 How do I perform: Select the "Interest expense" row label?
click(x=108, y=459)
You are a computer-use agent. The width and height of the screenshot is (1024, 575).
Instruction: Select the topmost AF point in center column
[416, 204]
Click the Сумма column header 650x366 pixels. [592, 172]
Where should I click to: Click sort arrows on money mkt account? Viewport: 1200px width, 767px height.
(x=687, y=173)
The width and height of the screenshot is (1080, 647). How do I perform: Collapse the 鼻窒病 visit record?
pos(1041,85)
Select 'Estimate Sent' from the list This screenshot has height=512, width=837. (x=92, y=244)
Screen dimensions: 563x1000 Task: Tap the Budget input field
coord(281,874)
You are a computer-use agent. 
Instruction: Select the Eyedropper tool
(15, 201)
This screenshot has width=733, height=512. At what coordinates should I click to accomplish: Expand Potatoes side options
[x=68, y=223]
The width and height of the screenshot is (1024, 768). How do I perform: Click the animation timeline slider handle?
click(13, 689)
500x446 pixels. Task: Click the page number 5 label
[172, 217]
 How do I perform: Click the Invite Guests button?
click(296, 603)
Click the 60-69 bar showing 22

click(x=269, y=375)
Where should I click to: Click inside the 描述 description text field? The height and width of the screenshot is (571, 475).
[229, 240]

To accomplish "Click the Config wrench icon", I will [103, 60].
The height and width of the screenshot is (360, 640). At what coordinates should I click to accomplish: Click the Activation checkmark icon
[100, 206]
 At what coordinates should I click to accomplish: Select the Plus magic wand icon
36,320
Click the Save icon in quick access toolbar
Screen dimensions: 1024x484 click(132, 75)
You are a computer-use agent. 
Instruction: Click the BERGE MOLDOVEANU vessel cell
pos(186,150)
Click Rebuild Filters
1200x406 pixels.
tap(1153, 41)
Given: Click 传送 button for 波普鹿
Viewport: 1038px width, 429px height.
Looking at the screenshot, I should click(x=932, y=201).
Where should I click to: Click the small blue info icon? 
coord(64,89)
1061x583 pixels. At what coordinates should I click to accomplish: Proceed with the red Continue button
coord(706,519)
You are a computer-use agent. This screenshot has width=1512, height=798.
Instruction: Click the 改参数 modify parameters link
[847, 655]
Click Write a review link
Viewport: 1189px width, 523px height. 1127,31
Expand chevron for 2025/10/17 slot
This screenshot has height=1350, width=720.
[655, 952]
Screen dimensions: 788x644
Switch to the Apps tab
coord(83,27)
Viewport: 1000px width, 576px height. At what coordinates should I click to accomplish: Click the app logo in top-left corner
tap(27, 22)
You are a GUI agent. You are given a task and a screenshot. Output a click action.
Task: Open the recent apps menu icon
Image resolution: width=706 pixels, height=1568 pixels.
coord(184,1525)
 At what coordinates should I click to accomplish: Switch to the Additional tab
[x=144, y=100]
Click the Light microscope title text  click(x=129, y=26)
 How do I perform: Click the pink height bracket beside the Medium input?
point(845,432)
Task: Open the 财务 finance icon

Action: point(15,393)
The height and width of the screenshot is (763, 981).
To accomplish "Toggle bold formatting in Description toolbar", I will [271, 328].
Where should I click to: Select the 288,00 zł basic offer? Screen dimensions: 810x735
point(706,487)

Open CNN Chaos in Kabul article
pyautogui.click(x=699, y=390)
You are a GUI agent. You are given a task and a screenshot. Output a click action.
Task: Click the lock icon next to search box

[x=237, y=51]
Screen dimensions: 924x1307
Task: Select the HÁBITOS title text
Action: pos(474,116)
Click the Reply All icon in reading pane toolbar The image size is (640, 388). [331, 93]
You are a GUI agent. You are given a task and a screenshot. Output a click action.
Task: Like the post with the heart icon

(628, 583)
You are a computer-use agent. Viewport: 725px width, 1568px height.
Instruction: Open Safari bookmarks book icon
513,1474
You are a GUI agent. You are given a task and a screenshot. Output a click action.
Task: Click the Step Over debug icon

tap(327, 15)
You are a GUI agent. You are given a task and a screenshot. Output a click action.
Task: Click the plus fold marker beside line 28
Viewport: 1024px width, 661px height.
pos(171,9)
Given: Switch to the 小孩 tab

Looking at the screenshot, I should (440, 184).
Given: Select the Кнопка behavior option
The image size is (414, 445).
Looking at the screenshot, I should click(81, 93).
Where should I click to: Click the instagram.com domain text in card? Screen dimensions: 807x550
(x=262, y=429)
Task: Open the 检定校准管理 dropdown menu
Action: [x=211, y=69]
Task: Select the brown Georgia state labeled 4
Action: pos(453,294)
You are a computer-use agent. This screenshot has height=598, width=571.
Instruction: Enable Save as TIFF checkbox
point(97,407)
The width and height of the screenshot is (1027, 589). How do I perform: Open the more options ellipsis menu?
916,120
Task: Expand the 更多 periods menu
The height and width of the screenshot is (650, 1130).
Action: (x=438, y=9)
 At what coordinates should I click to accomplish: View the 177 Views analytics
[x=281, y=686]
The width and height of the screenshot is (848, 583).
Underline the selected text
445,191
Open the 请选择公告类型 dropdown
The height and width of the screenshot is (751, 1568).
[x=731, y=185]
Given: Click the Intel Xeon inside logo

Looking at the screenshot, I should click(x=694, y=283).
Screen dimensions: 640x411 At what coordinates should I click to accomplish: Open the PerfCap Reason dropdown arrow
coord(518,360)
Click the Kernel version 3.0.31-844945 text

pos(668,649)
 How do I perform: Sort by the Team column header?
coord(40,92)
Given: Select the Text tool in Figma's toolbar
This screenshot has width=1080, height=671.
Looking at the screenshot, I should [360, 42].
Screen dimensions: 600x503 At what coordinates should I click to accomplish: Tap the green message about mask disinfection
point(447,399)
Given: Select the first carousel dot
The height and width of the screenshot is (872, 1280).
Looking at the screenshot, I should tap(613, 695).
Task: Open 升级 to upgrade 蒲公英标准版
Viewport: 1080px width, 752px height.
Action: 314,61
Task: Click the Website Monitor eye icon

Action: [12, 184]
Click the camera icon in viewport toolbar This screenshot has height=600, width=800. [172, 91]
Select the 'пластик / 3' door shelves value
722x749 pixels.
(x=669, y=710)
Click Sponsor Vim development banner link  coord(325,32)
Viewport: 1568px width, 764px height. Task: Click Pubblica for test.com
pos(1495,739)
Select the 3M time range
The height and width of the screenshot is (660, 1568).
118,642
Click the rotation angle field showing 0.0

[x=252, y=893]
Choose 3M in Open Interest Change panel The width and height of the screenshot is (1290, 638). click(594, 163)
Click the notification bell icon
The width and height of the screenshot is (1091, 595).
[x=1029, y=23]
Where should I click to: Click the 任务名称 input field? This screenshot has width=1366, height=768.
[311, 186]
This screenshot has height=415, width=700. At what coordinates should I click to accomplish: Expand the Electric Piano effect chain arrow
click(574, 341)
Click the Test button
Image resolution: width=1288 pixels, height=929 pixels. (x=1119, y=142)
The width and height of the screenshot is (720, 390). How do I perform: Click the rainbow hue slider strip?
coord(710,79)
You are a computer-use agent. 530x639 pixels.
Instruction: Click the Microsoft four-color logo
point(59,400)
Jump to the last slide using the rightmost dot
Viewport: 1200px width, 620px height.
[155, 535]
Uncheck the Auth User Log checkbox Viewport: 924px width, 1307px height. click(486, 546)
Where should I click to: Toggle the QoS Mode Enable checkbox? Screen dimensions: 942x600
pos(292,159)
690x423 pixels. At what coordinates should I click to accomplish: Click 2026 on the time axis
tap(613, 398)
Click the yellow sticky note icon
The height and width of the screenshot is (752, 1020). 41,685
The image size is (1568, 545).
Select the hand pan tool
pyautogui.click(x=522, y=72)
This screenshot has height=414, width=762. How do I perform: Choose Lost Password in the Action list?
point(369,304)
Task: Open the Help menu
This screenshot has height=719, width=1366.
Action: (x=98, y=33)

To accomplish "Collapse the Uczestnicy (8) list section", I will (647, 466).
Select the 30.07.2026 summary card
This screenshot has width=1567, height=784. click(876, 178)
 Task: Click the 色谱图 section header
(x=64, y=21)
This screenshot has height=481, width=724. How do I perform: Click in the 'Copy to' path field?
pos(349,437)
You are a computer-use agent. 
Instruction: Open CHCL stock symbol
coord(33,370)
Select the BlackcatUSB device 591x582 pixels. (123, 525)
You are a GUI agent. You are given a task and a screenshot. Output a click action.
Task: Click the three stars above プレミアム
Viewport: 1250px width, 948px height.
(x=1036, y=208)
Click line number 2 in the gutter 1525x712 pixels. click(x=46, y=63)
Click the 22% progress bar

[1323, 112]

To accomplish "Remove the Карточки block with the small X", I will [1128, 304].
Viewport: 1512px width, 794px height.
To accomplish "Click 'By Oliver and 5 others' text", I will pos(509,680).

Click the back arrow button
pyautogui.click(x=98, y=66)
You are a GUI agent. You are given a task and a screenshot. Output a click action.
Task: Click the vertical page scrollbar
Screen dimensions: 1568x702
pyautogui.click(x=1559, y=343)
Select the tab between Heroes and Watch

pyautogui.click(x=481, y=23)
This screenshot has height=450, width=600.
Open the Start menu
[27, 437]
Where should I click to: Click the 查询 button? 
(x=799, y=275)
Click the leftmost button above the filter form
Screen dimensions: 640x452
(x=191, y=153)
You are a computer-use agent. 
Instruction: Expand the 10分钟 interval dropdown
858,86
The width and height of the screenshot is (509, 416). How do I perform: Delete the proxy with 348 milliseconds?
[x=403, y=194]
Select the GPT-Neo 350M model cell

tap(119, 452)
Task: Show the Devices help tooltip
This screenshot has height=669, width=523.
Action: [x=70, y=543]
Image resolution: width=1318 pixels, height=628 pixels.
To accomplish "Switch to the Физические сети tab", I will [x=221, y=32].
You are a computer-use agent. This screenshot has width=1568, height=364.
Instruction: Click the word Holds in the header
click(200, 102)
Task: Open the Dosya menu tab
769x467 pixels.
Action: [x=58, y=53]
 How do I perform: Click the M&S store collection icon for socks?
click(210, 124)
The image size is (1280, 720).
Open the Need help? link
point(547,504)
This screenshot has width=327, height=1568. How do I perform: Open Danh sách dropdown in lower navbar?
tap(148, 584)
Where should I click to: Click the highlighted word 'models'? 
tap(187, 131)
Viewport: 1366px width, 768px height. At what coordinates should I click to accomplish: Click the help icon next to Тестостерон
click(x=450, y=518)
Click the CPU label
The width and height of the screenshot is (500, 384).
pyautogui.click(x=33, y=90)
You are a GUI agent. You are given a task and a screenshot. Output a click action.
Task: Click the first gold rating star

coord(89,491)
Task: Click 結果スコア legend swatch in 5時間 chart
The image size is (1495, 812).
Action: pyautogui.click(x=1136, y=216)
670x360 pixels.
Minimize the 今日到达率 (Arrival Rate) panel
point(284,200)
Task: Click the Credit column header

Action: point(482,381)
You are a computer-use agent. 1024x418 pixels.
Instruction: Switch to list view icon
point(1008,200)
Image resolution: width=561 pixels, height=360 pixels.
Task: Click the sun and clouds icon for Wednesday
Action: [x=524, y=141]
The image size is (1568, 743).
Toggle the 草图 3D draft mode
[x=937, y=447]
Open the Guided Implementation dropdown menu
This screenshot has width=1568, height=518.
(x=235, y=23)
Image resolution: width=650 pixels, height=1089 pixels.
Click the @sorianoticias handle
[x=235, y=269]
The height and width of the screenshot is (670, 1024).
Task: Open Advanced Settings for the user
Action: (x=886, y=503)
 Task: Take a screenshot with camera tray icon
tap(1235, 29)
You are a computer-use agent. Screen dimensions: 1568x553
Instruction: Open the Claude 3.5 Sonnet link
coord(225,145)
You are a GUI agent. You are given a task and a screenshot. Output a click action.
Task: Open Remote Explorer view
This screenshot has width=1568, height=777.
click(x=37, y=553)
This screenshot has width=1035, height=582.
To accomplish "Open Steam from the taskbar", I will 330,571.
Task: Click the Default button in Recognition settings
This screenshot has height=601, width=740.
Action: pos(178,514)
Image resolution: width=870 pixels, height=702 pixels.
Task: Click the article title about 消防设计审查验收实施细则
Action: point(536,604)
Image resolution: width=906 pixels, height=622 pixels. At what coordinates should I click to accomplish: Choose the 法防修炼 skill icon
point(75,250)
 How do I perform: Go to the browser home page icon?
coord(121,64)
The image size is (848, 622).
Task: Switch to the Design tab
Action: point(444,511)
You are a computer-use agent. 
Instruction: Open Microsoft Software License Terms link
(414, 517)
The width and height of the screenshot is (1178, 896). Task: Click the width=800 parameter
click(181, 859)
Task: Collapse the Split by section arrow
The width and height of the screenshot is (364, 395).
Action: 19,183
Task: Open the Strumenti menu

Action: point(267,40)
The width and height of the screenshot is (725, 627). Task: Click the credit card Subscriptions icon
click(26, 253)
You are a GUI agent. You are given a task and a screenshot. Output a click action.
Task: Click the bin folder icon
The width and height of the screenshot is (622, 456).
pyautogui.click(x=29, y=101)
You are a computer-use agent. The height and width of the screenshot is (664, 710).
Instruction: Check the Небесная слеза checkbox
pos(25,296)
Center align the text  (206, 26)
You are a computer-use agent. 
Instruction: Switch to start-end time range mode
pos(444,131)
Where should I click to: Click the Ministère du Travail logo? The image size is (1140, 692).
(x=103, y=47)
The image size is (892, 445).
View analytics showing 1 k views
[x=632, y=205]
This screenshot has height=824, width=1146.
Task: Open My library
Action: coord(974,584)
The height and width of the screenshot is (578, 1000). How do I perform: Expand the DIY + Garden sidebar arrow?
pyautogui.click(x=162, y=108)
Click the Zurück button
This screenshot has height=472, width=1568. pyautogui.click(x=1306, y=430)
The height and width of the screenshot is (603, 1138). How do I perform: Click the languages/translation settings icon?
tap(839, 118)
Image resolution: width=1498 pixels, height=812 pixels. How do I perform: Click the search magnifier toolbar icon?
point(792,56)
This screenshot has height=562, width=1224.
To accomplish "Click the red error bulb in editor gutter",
-.-.-
WHAT YOU HAVE TO DO |
Using the data above, reproduce exactly the lines from the line that contains "has height=598, width=571." through the line that contains "Task: Expand the 更多 periods menu", including both.

TASK SOLUTION |
You are a computer-use agent. This screenshot has height=598, width=571.
Instruction: Enable Save as TIFF checkbox
point(97,407)
The width and height of the screenshot is (1027, 589). How do I perform: Open the more options ellipsis menu?
916,120
Task: Expand the 更多 periods menu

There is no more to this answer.